9

I have a database of about 200k books. I wish to give my users a way to quickly search a book by the title. Now, some titles might have prefix like A, THE, etc. and also can have numbers in the title, so search for 12 should match books with "12", "twelve" and "dozen" in the title. This will work via AJAX, so I need to make sure database query is really fast.

I assume that most of the users will try to search using some words of the title, so I'm thinking to split all the titles into words and create a separate database table which would map words to titles. However, I fear this might not give the best results. For example, the book title could be some 2 or 3 commonly used words, and I might get a list of books with longer titles that contain all 2-3 words and the one I'm looking for lost like a needle in a haystack. Also, searching for a book with many words in the title might slow down the query because of a lot of OR clauses.

Basically, I'm looking for a way to:

  • find the results quickly
  • sort them by relevance.

I assume this is not the first time someone needs something like this, and I'd hate to reinvent the wheel.
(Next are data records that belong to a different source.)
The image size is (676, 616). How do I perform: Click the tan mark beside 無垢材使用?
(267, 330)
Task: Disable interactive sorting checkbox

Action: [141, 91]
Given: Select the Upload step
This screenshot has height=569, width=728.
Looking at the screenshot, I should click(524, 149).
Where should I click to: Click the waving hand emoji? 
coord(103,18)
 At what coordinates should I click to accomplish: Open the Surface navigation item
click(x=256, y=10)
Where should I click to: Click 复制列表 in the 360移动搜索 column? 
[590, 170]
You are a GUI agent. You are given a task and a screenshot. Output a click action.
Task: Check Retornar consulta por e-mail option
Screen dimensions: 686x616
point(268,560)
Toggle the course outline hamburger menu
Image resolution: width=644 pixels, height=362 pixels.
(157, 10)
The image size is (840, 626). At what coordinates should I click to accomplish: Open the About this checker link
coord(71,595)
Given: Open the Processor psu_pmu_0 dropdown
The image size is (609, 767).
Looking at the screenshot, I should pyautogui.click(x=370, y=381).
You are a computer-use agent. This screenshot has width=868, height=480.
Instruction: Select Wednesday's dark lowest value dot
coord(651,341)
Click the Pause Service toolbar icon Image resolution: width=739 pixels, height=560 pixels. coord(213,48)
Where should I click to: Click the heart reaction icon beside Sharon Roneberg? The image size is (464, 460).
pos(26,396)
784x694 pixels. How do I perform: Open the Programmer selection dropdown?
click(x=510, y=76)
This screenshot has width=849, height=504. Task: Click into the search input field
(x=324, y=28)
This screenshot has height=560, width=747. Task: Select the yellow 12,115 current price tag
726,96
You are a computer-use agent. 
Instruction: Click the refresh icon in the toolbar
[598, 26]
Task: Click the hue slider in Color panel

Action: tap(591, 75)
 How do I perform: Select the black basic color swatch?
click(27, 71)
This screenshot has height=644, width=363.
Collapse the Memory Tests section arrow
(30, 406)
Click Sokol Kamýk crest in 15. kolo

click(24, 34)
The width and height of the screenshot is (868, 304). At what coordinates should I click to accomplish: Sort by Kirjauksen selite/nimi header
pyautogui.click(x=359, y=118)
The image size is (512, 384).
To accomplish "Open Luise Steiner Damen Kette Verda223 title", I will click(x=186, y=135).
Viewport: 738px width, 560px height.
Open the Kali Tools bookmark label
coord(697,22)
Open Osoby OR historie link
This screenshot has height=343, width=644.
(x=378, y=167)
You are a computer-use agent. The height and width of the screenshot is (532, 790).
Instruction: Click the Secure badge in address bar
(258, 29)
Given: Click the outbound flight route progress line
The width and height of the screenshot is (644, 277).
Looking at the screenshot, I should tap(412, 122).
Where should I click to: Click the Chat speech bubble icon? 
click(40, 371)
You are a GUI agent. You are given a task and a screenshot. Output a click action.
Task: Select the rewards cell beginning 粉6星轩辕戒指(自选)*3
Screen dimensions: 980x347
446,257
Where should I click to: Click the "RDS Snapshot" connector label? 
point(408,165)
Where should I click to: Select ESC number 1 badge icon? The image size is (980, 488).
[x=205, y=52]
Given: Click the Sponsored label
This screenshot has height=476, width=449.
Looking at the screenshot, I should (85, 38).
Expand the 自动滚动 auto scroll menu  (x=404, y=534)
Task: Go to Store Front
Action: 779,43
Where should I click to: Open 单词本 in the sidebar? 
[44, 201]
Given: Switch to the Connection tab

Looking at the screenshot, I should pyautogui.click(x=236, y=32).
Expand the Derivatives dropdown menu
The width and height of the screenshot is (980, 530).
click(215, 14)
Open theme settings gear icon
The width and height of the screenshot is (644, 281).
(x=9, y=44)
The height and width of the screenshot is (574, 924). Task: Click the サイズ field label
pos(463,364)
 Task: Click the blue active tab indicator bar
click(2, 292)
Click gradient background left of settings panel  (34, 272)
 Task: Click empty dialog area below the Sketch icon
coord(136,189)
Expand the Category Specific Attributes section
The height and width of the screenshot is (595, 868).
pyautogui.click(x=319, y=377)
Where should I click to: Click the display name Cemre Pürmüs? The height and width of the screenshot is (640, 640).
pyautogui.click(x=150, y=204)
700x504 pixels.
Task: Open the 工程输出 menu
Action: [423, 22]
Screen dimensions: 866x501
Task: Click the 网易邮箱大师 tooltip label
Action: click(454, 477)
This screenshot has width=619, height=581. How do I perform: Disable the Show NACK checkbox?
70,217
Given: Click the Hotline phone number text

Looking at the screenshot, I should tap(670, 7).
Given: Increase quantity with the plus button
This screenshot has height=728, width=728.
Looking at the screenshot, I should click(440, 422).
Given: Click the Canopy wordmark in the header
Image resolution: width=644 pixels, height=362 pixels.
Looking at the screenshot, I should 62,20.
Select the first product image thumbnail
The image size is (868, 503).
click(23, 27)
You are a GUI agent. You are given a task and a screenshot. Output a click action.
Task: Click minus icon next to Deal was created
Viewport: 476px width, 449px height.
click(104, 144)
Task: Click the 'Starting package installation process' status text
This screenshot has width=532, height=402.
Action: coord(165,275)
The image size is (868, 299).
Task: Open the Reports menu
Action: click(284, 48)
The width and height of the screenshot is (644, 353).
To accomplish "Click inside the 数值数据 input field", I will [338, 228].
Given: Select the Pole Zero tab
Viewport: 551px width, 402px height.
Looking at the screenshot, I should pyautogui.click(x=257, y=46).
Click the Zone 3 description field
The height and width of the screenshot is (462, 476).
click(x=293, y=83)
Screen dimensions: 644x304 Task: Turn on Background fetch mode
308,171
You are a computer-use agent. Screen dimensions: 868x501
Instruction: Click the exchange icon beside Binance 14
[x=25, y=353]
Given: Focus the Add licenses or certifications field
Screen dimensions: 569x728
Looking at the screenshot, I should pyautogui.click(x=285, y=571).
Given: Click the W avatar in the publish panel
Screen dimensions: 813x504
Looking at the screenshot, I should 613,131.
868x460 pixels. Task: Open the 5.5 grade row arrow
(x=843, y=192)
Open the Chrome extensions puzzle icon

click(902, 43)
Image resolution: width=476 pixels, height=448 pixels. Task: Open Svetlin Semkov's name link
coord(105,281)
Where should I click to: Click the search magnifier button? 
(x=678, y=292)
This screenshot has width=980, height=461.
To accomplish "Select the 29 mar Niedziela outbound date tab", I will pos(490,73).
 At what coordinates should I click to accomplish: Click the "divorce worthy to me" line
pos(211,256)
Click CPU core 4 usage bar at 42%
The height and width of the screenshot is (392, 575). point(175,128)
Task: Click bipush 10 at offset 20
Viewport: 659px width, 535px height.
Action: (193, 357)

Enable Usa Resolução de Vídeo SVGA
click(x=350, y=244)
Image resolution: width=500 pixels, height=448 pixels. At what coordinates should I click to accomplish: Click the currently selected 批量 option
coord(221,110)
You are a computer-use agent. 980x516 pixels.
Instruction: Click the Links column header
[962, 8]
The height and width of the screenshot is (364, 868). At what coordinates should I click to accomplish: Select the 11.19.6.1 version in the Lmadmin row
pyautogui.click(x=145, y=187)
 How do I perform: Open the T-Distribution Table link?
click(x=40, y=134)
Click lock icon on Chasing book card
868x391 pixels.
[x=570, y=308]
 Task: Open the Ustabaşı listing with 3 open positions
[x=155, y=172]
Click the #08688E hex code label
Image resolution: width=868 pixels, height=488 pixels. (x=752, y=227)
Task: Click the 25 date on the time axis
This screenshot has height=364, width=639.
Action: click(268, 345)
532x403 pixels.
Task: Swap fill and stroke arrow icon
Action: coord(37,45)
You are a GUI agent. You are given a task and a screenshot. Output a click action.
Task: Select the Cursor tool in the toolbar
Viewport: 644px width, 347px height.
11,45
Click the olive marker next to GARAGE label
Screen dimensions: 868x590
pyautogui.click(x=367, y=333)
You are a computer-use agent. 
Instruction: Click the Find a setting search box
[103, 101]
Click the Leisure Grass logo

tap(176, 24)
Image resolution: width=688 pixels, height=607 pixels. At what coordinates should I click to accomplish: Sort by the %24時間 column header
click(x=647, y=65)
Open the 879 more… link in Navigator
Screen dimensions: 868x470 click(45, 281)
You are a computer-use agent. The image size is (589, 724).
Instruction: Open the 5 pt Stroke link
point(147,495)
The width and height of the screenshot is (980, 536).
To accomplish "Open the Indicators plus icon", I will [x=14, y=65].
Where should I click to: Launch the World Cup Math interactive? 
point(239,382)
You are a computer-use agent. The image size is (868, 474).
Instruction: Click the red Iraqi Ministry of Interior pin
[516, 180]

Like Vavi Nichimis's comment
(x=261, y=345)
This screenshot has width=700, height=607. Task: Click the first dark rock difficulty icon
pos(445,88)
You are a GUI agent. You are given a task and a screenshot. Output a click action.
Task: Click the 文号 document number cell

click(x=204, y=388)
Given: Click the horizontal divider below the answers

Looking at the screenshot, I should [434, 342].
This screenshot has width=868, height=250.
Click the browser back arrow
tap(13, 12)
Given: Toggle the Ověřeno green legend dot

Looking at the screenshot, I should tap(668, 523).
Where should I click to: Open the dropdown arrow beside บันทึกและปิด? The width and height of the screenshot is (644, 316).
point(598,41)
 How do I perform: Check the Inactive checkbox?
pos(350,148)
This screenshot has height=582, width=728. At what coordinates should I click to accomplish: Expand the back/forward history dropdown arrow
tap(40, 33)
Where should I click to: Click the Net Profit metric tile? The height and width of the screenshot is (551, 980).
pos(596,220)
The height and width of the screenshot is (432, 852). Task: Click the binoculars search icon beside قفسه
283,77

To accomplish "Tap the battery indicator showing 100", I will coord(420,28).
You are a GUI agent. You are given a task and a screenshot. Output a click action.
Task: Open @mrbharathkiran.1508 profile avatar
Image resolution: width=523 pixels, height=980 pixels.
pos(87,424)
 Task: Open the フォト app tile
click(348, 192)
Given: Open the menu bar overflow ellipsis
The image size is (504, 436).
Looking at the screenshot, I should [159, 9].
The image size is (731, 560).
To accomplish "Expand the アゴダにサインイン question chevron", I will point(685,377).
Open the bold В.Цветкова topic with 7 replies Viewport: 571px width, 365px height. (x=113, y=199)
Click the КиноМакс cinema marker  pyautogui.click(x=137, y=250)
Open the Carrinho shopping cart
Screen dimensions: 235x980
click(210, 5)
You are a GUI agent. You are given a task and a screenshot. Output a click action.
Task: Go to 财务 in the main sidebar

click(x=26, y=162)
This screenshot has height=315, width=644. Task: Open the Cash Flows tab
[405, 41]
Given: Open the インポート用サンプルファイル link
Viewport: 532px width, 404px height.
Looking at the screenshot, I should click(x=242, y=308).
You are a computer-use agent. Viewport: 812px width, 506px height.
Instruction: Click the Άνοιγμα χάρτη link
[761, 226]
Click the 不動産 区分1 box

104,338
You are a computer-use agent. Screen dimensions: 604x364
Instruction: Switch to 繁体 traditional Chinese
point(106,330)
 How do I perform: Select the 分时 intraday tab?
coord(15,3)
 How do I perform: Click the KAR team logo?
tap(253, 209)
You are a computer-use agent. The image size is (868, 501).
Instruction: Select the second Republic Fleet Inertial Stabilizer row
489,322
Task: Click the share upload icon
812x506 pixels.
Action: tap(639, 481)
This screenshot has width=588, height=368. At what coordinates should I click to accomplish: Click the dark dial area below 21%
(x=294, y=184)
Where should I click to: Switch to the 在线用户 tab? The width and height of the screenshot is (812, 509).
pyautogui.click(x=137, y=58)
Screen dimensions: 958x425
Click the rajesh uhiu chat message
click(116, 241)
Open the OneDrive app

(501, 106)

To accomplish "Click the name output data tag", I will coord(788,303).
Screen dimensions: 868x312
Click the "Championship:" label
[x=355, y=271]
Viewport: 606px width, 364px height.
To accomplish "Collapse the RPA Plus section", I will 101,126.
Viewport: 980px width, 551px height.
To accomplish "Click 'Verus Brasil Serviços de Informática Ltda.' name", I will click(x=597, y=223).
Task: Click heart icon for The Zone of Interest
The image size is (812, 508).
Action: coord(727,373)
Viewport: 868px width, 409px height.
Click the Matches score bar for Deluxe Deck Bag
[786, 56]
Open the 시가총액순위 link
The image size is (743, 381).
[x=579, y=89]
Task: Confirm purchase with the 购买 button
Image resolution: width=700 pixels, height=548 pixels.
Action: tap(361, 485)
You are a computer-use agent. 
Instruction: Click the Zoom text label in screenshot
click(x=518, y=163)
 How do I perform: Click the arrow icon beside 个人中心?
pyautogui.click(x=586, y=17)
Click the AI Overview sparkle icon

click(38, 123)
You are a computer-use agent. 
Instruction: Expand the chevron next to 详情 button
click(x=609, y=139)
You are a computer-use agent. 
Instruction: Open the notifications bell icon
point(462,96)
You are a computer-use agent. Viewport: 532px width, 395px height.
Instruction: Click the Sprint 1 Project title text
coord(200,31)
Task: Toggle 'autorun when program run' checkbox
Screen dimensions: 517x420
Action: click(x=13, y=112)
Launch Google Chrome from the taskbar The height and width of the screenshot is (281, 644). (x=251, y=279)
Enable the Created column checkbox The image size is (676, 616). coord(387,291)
P.S. I'm currently using MySQL, but I could switch to anything else if needed.

Milan Babuškov
  • 59,775
  • 49
  • 126
  • 179
  • correct me if I am wrong, but you are looking for Information Retrieval/Search Engine system, for the books, aren't you? in this case, have a look at Apache Lucene. – amit May 08 '11 at 15:50
  • @amit, "Have a look at Apache Lucene" is like saying "google it". The source code is huge and I have a very specific problem. Could you point me to what exactly I need to look at in Lucene? – Milan Babuškov May 08 '11 at 15:53

5 Answers5

2

Using a SOUNDEX is the best way i think.

SELECT
  id,
  title
FROM products AS p
WHERE p.title SOUNDS LIKE 'Shaw'

// This will match 'Saw' etc.

For best database performances you can best calculate the SOUNDEX value of your titles and put this in a new column. You can calculate the soundex with SOUNDEX('Hello').

Example usage:

UPDATE `books` SET `soundex_title` = SOUNDEX(title);
Milan Babuškov
  • 59,775
  • 49
  • 126
  • 179
Tom Claus
  • 1,301
  • 1
  • 9
  • 13
1

Keep it simple. Create an index on the title field and use wildcard pattern matching. You can not possibly make it any faster as your bottleneck is not the string matching but the number of strings you want to match against the title.

And just came up with a different idea. You say that some words can be interpreted differently. Like 12, Twelve, dozen. Instead of creating a query with different interpretations, why not store different interpretations of the titles in a separate table with a one to many to the books. You can then GROUP BY book_id to get unique book titles.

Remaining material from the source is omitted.